Google DeepMind's AI Learns to Create Original Chess Puzzles, Reviewed by GMs (www.chess.com)

🤖 AI Summary
DeepMind released a 75‑page study showing an AI that generates original, often surprising chess puzzles and that attracted positive, nuanced praise from grandmasters. The system was trained on four million Lichess puzzles using large neural nets and then fine‑tuned with reinforcement learning. Its reward function explicitly favored puzzles that are unique (one clear winning move) and “counterintuitive” — i.e., positions that are solvable by strong engines but tend to fool weaker ones. A curated set was evaluated by GMs Matthew Sadler, Jonathan Levitt and FM Amatzia Avni, whose 39‑page review called several positions beautiful and original while flagging some trivial or unrealistic outputs.
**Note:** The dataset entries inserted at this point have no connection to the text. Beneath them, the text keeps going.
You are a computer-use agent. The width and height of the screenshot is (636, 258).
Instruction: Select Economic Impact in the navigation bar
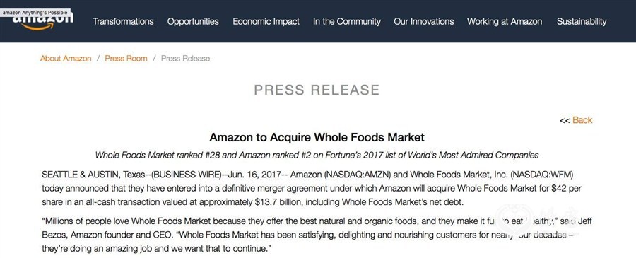click(266, 21)
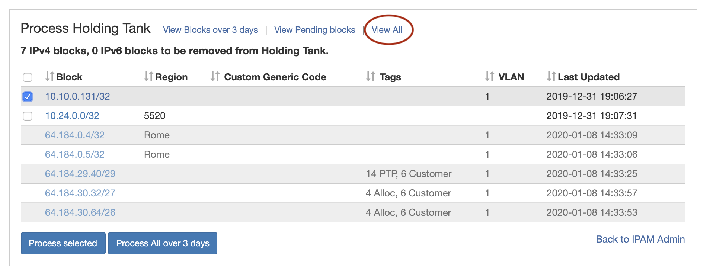This screenshot has width=710, height=279.
Task: Open View Blocks over 3 days
Action: pyautogui.click(x=210, y=30)
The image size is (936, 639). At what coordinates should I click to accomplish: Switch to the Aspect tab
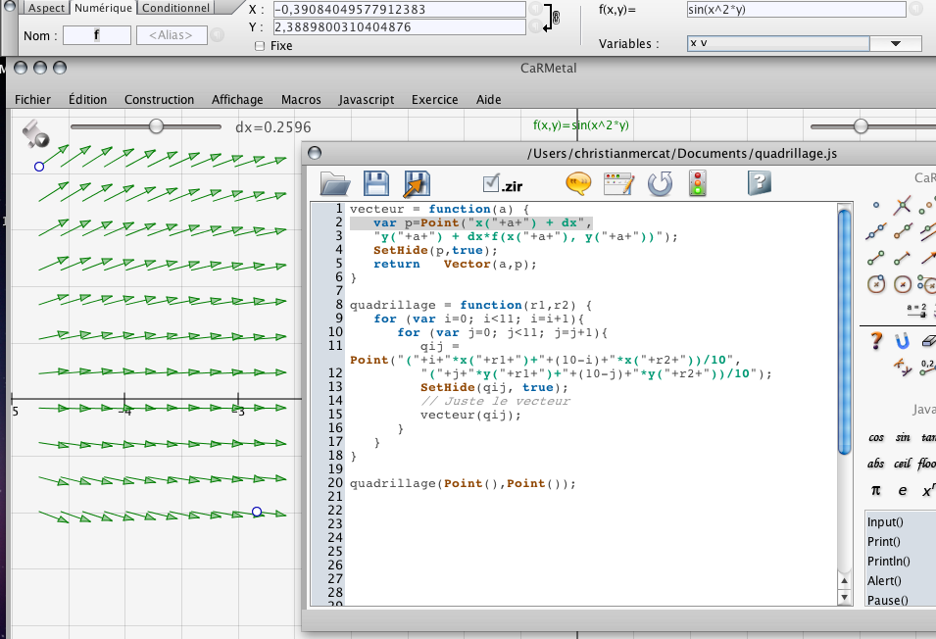tap(46, 8)
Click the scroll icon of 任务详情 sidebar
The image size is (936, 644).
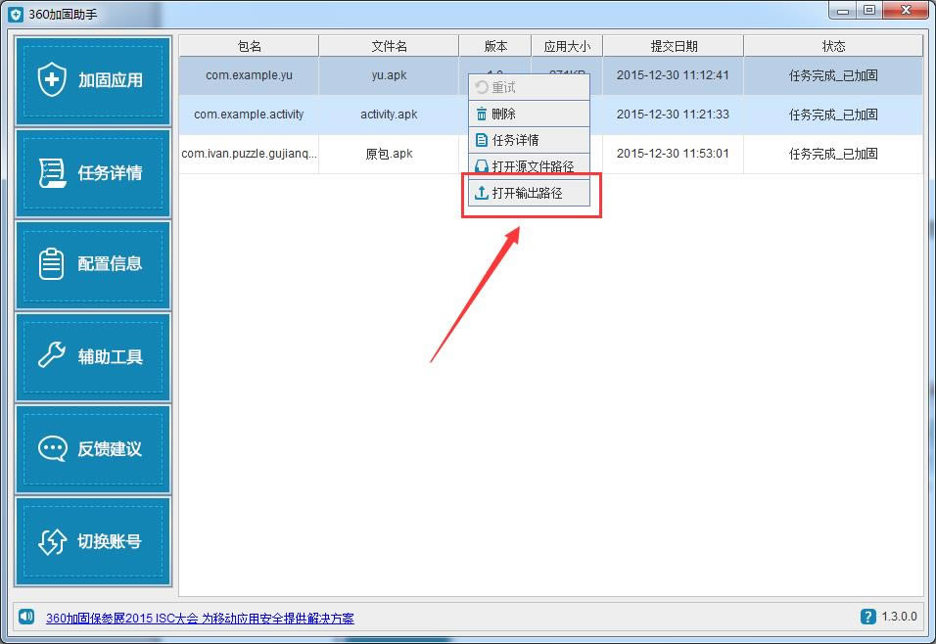(x=52, y=172)
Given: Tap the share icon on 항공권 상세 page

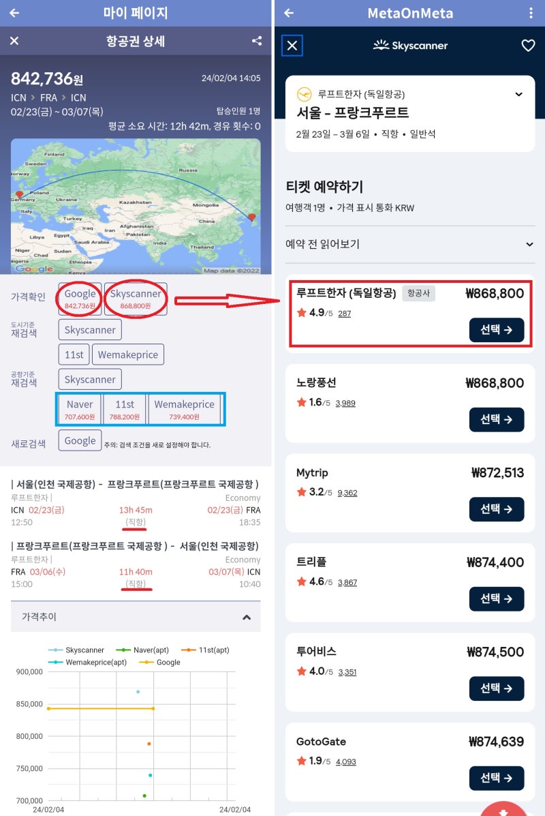Looking at the screenshot, I should coord(257,41).
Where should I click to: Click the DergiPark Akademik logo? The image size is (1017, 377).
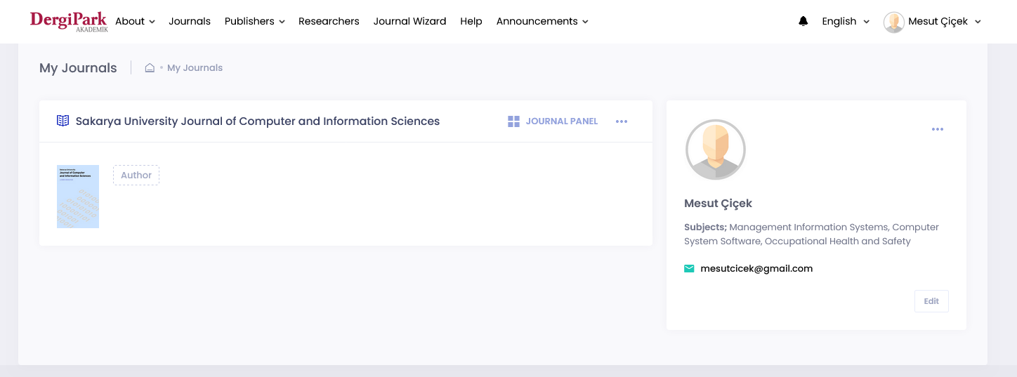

Technically, the work is significant because it moves beyond pattern‑mining to optimize for aesthetic and surprise qualities, using behavioral/engineic gaps as proxies for creativity. Concrete examples include a puzzle where the winning idea begins with sacrificing both rooks to enable a slow queen infiltration — a theme the experts labeled “unorthodox” and hard to spot. DeepMind frames this as a milestone toward human–AI collaboration in composition and design: not yet prize‑winning, but a proof of concept that RL can encode subjective notions like elegance, and a potential tool for composers, training, and studying computational models of creativity.